Challenge » Reproduce word for word the rows from the line containing "The image size is (411, 655)." through the line containing "will (1424, 707).", including both of those lines and nothing else.

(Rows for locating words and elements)
::::

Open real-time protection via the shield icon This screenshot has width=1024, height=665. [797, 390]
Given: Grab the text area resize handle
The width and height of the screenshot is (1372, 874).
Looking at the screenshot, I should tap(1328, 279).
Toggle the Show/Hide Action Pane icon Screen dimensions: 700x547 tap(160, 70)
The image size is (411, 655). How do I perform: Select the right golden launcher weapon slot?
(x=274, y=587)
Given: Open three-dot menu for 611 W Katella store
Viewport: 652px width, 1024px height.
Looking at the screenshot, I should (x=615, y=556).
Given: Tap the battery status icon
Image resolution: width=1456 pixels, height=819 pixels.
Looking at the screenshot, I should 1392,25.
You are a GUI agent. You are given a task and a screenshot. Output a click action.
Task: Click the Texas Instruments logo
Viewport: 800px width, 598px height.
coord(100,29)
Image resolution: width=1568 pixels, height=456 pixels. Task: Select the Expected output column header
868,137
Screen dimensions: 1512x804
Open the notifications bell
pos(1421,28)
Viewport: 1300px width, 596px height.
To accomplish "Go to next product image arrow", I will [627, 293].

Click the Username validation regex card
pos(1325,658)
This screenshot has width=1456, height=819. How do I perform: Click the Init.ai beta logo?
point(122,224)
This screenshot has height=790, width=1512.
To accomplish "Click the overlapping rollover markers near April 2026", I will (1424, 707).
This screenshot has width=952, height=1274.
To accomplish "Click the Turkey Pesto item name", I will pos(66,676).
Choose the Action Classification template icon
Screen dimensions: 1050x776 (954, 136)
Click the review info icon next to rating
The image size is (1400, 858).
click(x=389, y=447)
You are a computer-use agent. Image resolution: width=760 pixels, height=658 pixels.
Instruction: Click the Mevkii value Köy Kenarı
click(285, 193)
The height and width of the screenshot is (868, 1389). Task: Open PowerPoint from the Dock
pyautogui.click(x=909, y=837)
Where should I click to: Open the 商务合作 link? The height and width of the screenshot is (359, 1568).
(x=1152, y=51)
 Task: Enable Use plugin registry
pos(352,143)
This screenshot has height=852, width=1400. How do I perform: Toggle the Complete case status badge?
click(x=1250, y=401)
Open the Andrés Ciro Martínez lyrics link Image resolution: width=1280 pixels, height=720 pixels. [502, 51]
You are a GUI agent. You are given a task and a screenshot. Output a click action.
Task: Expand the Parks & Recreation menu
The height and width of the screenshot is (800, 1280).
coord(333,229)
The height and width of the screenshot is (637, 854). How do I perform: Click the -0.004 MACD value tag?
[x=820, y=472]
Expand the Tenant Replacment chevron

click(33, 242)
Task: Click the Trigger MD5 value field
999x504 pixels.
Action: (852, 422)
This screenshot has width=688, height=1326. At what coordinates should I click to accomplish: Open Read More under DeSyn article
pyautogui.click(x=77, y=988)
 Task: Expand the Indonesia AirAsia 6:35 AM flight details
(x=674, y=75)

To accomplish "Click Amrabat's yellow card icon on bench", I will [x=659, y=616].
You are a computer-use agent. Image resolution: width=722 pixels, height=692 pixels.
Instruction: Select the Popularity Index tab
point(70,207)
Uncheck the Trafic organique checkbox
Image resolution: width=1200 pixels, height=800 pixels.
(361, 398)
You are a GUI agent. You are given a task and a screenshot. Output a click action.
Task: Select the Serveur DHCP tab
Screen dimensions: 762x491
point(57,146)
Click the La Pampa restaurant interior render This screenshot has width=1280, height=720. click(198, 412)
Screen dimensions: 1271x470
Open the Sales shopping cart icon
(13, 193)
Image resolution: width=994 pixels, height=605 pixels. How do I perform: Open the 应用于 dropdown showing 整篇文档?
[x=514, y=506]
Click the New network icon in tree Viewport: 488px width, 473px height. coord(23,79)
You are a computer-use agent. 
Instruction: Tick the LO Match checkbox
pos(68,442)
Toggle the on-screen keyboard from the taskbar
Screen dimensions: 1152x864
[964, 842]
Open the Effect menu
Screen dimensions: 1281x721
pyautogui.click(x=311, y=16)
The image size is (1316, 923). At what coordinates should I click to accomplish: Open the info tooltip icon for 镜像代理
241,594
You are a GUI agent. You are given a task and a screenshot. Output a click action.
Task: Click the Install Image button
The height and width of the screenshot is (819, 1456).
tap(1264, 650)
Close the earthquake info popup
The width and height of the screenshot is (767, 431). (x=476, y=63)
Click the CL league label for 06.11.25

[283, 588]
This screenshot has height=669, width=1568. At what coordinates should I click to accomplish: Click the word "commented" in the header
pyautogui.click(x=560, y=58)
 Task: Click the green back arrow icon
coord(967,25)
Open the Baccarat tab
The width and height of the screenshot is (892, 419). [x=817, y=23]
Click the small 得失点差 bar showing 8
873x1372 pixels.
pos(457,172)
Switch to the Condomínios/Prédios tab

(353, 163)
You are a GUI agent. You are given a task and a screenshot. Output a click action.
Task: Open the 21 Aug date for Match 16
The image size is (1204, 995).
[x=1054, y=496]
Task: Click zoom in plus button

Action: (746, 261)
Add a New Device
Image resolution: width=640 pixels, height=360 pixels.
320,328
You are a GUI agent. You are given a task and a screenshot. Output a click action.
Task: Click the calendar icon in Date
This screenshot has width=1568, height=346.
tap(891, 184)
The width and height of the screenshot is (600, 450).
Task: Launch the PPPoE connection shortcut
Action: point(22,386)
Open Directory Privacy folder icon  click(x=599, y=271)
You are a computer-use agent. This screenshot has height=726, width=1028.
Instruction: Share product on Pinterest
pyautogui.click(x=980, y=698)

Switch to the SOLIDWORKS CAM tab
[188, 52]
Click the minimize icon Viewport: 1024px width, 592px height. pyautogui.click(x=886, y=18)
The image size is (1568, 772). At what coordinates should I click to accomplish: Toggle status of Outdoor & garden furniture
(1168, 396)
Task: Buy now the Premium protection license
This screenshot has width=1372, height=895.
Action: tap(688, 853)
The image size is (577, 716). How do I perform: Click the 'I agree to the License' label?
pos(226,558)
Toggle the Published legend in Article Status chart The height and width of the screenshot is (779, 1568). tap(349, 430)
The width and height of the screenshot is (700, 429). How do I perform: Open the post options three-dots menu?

::::

Written solution »
The image size is (411, 655). How do I perform: Select the right golden launcher weapon slot?
(x=274, y=587)
Given: Open three-dot menu for 611 W Katella store
Viewport: 652px width, 1024px height.
Looking at the screenshot, I should (x=615, y=556).
Given: Tap the battery status icon
Image resolution: width=1456 pixels, height=819 pixels.
Looking at the screenshot, I should 1392,25.
You are a GUI agent. You are given a task and a screenshot. Output a click action.
Task: Click the Texas Instruments logo
Viewport: 800px width, 598px height.
coord(100,29)
Image resolution: width=1568 pixels, height=456 pixels. Task: Select the Expected output column header
868,137
Screen dimensions: 1512x804
Open the notifications bell
pos(1421,28)
Viewport: 1300px width, 596px height.
To accomplish "Go to next product image arrow", I will [627, 293].

Click the Username validation regex card
pos(1325,658)
This screenshot has width=1456, height=819. How do I perform: Click the Init.ai beta logo?
point(122,224)
This screenshot has height=790, width=1512.
To accomplish "Click the overlapping rollover markers near April 2026", I will (1424, 707).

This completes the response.